McKinney sits at roughly 630 feet above sea level, and what lies just beneath that elevation is often the biggest variable on any downtown or suburban project. Nearly 210,000 people call this city home, and the steady push of development means basements, underground parking, and utility vaults are no longer just a Dallas thing. Our team sees that the Eagle Ford Shale and the overlying expansive clays create a two-layer problem: the top wants to shrink and swell with the seasons, while the bedrock below demands a different shoring strategy entirely. A proper geotechnical design of deep excavations here has to reconcile both, which is why we combine regional drilling data with ASTM D1586 standard penetration tests and laboratory swell testing before a single shoring beam is specified. In McKinney, skipping that step turns a straightforward dig into a schedule and budget risk.

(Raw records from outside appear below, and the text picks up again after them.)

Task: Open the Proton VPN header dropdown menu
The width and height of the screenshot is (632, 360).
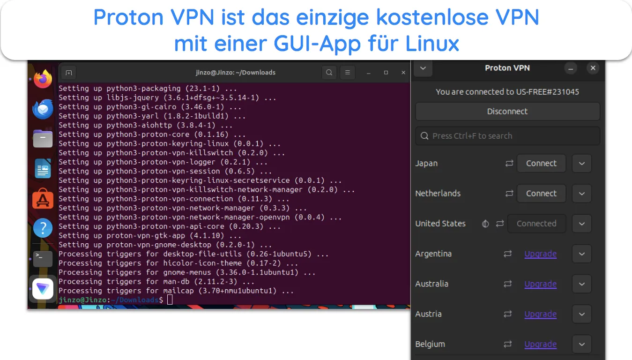Action: point(423,68)
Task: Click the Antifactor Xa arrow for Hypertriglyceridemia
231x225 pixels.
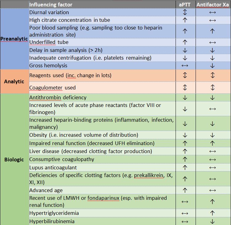Action: [x=212, y=213]
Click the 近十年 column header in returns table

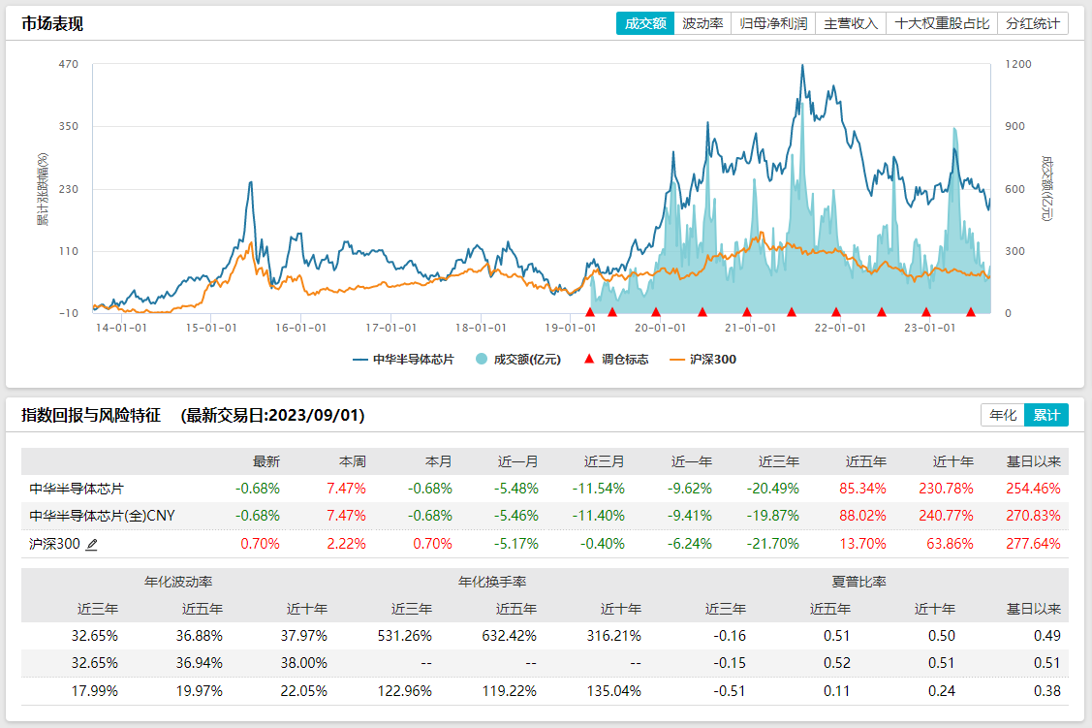click(x=952, y=461)
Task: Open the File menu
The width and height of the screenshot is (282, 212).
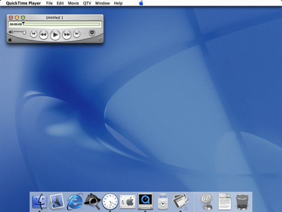Action: [x=49, y=3]
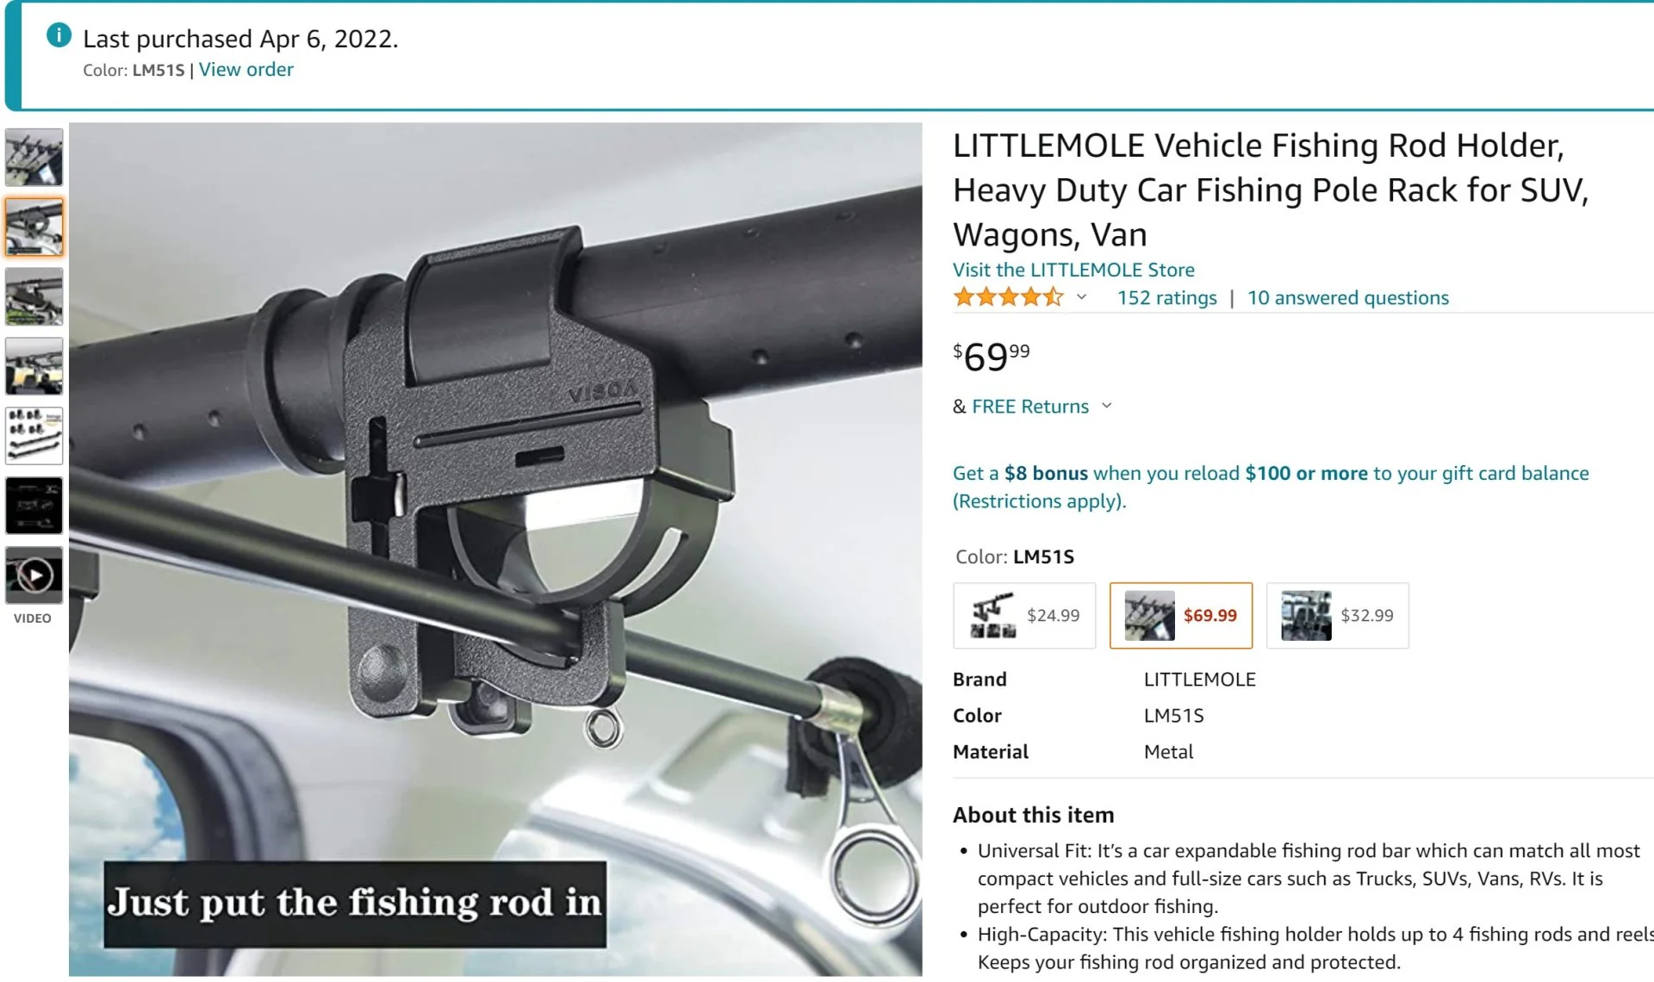Expand the FREE Returns chevron
The width and height of the screenshot is (1654, 982).
coord(1107,406)
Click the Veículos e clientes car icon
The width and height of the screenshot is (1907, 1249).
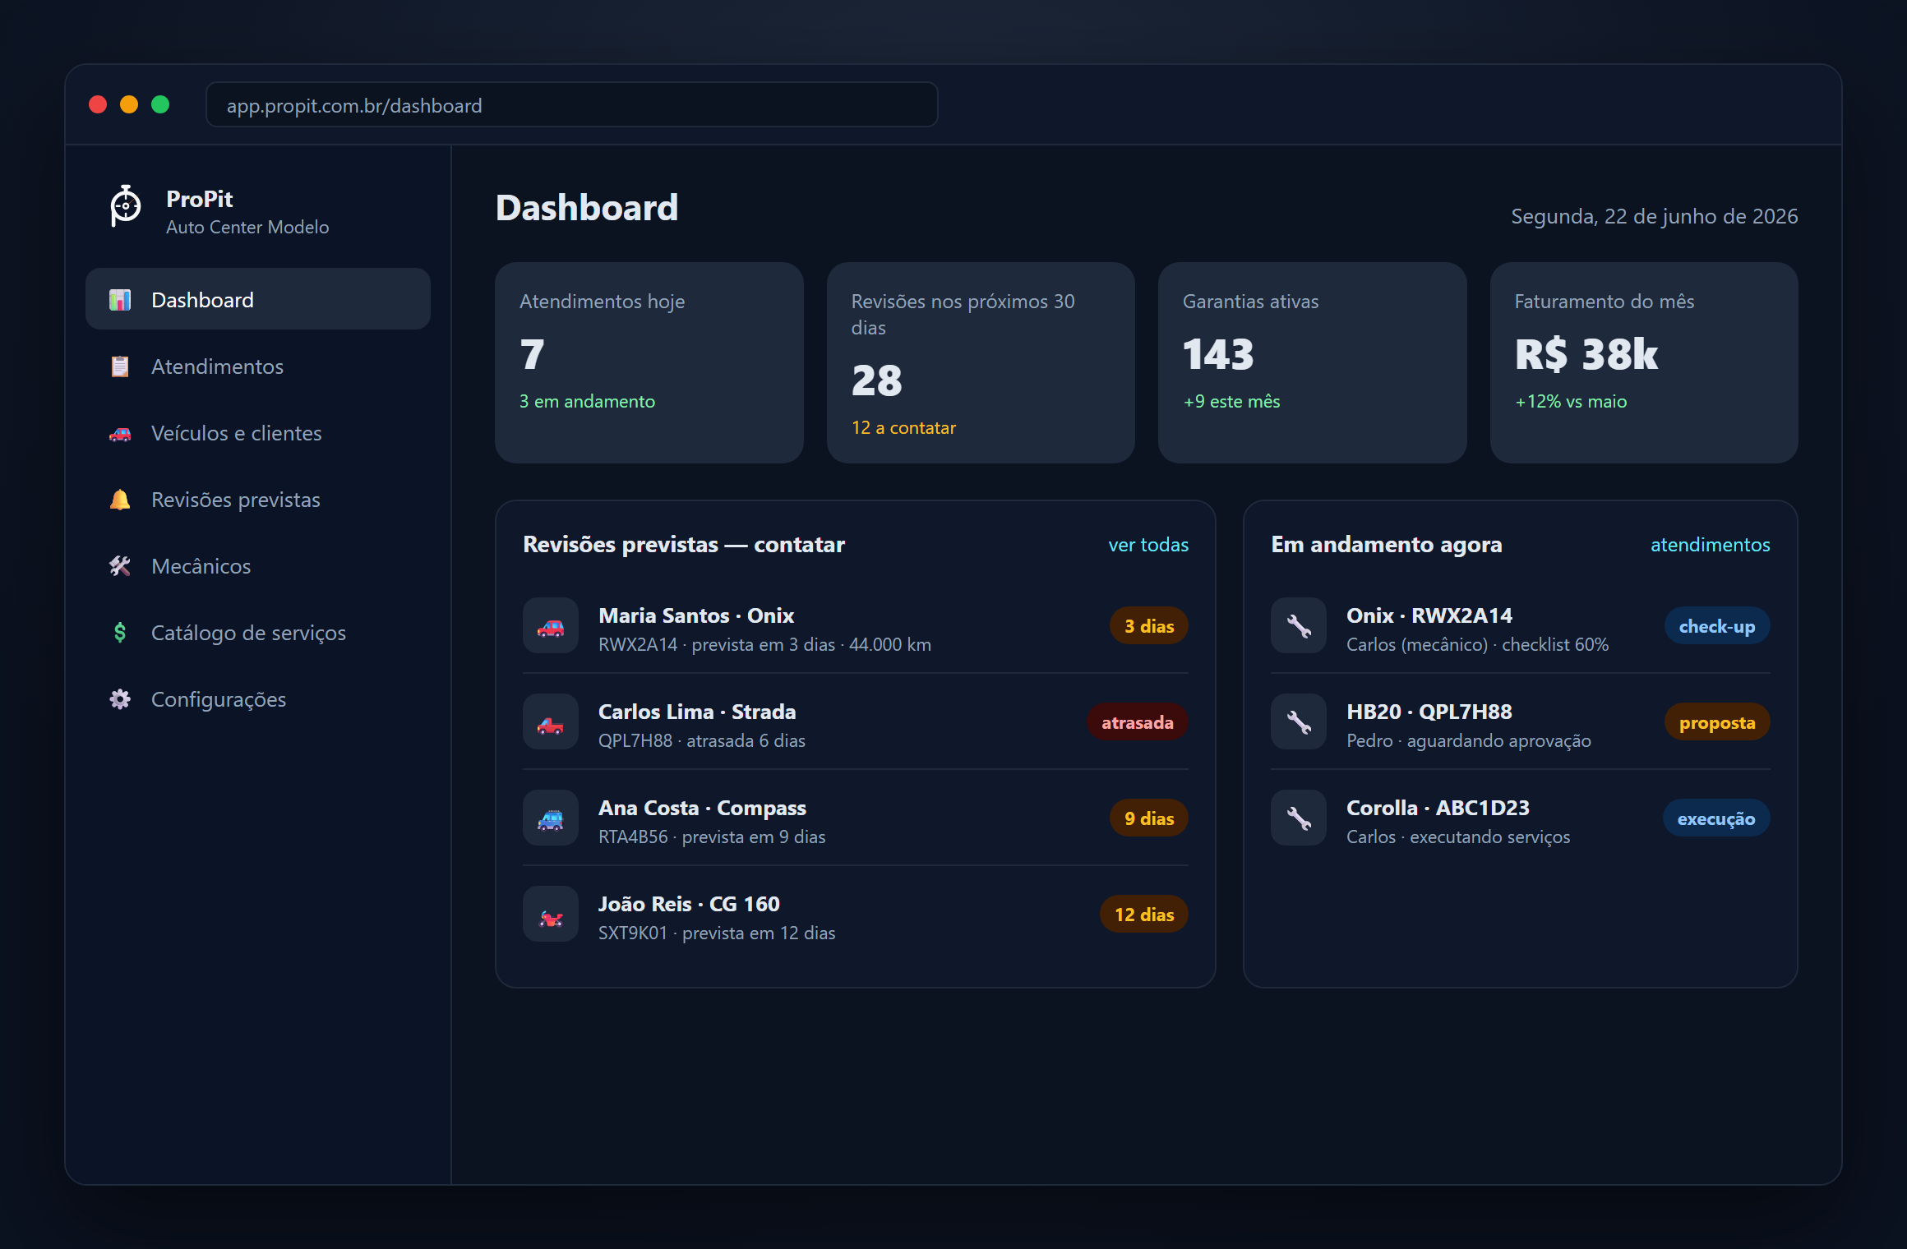click(x=120, y=433)
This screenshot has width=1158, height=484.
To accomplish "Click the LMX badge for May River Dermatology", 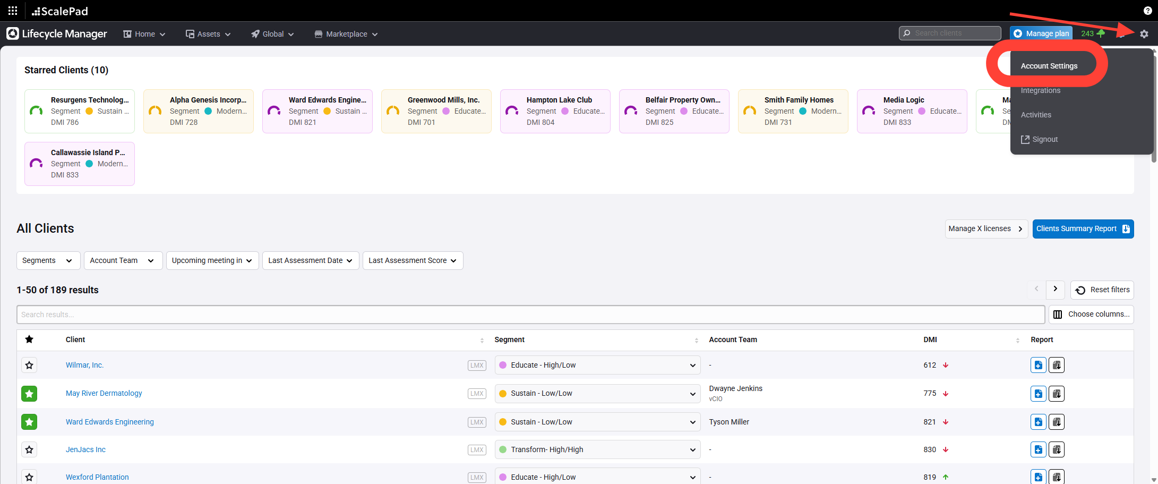I will click(x=477, y=394).
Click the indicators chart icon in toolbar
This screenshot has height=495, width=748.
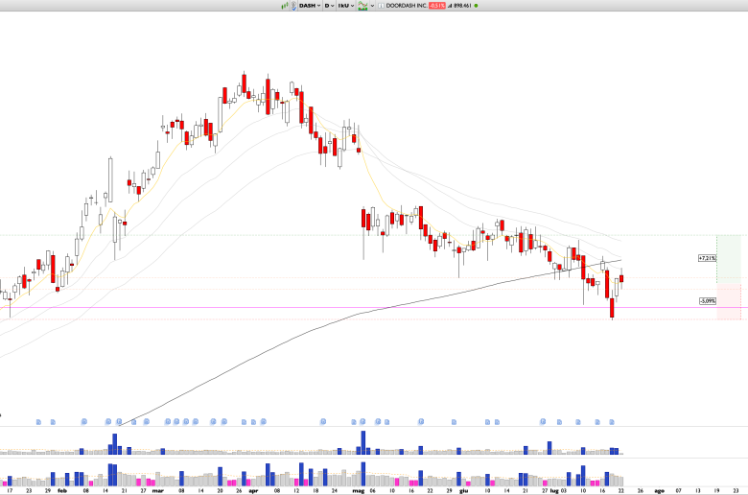364,5
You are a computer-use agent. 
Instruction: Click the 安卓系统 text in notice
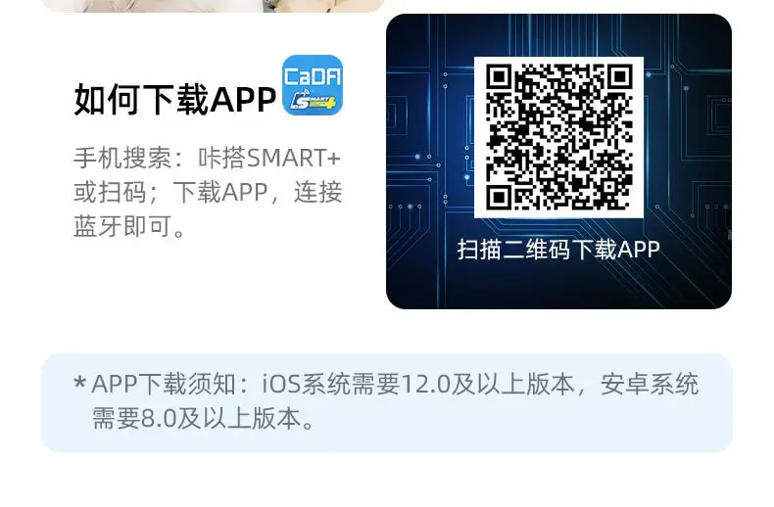pos(650,385)
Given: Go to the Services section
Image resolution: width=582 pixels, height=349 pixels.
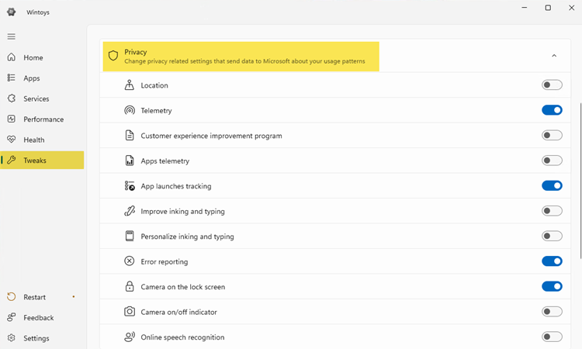Looking at the screenshot, I should tap(36, 98).
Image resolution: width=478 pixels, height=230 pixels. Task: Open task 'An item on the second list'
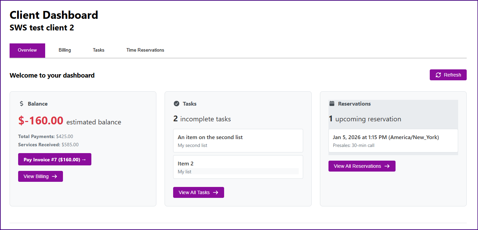(238, 140)
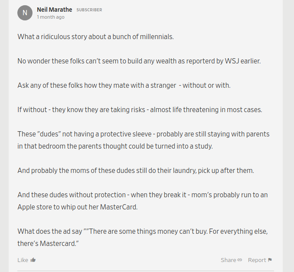Open the gray N avatar circle
Image resolution: width=294 pixels, height=272 pixels.
coord(25,13)
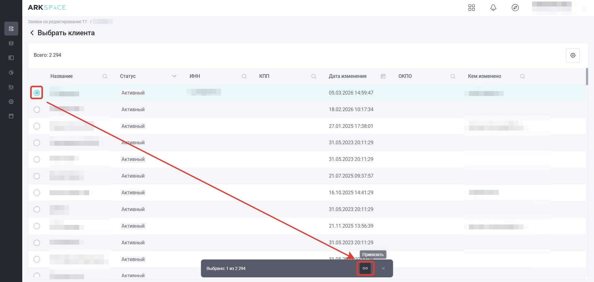The height and width of the screenshot is (282, 594).
Task: Dismiss the selection bar with X
Action: coord(383,268)
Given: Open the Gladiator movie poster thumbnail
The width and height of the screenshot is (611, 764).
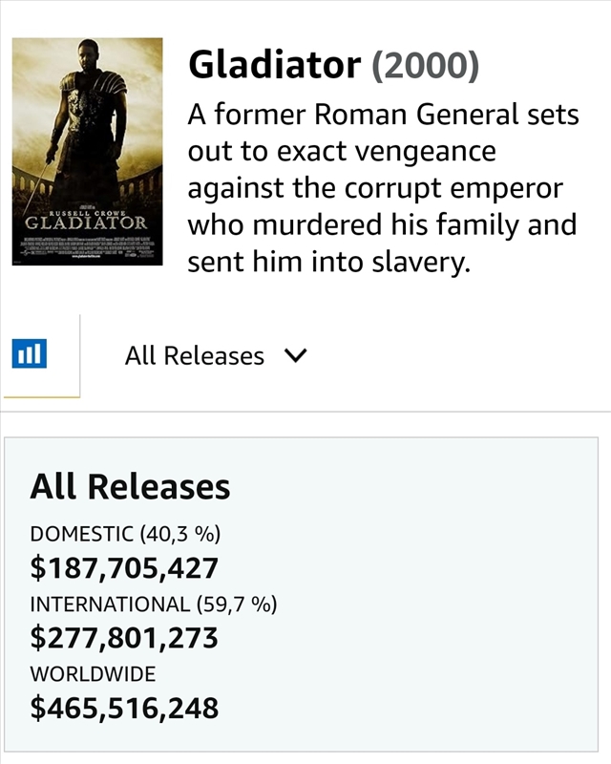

McKinney's expansive clay doesn't just push on walls — it changes volume by up to 40 percent between dry summer and wet winter, a load case most standard software doesn't capture.
Methodology and scope
- Reviewing existing boring logs and USGS surficial geology maps for McKinney West and East sectors.
- Running unconfined compression tests on shale cores to define the transition from weathered to competent rock.
- Modeling active earth pressures using drained parameters for the upper clay and undrained short-term parameters for the shale.
- Specifying tieback anchor bond lengths that work within the fracture zones common in the local bedrock.
Local considerations
A site in the historic downtown area and one out toward the rapidly developing Stonebridge Ranch subdivision can present completely different geotechnical challenges, even though they are separated by only a few miles. Downtown McKinney sits on older, more weathered shale that can degrade quickly when exposed to air and moisture, leading to raveling between soldier piles. Stonebridge Ranch, on the other hand, often has thicker sand lenses from ancient stream deposits, which means basal stability against a hard clay layer becomes the controlling factor. If the design doesn't account for that transition, you can get a classic bottom heave failure that progresses into the adjacent street. For this reason, we always run a basal heave check using Bjerrum and Eide's method when the soft-to-stiff clay thickness exceeds half the excavation width. It is a simple calculation, but it is the one most often overlooked in standardized shoring tables.
Applicable standards
ASCE 7-22 Minimum Design Loads, IBC 2021 Chapter 18 Soils and Foundations, ASTM D1586-18 Standard Penetration Test, ASTM D2487-17 Unified Soil Classification, FHWA NHI-14-007 Geotechnical Design of Drilled Shafts
Associated technical services
Shoring and Support of Excavation (SOE) Design
Complete design of soldier pile and lagging, secant pile, or soil nail walls for cuts up to 45 feet deep in McKinney's layered soils. Includes anchor design, waler sizing, and a detailed construction sequence that respects the city of McKinney right-of-way and utility clearance requirements.
Excavation Monitoring and Instrumentation Plans
Specification and layout of inclinometers, optical survey points, and crack monitors for adjacent structures. We correlate real-time movement data with the original design assumptions, allowing the contractor to adjust the dig rate if movements approach the 0.5-inch threshold common for brick-clad buildings in the historic district.
Typical parameters
Frequently asked questions
How deep can you excavate in McKinney before hitting refusal in the shale?
Refusal for standard auger drilling typically occurs between 18 and 30 feet in western McKinney, but in the east it can be as shallow as 12 feet. The weathered shale zone is highly variable. We use rock coring with an NQ barrel to distinguish between refusal from a single boulder and a continuous competent rock layer that will require a different excavation method.
What is the typical cost range for a geotechnical excavation design in McKinney?
For a commercial or mixed-use project with a single-level basement, the geotechnical design package typically ranges from US$2,180 to US$9,220. The final figure depends on the number of borings, the depth of the cut, and whether a tieback anchor testing program is required.
Do you need to consider sulfate attack on shoring concrete in this area?
Yes. Many of the soils in Collin County, particularly the Taylor Marl and Eagle Ford formations, contain soluble sulfates that can attack Type I portland cement. We specify sulfate-resistant cement (Type II or Type V) for any permanent structural facing or soldier pile concrete that will be in direct contact with the native soil for more than a few months.
How do you handle groundwater in a deep excavation in McKinney?
The water table in McKinney is often perched within the upper clay layer rather than a continuous aquifer. We find that a system of prefabricated vertical strip drains behind the lagging, combined with a sump pump at the base, handles most situations. For cuts exceeding 30 feet near the floodplain, a full dewatering analysis using well points may be needed to prevent a quick condition in sand lenses.
What is the biggest risk in a deep excavation in McKinney's expansive clay?
The biggest risk is not the cut itself but what happens to the adjacent buildings when the excavation acts as a giant drying front. Removing the overburden exposes the clay to evaporation, causing shrinkage that can undermine shallow footings 20 to 30 feet away. We mitigate this by requiring a continuous concrete cap over the exposed clay at the excavation base and limiting the time the cut stays open before the permanent structure is placed.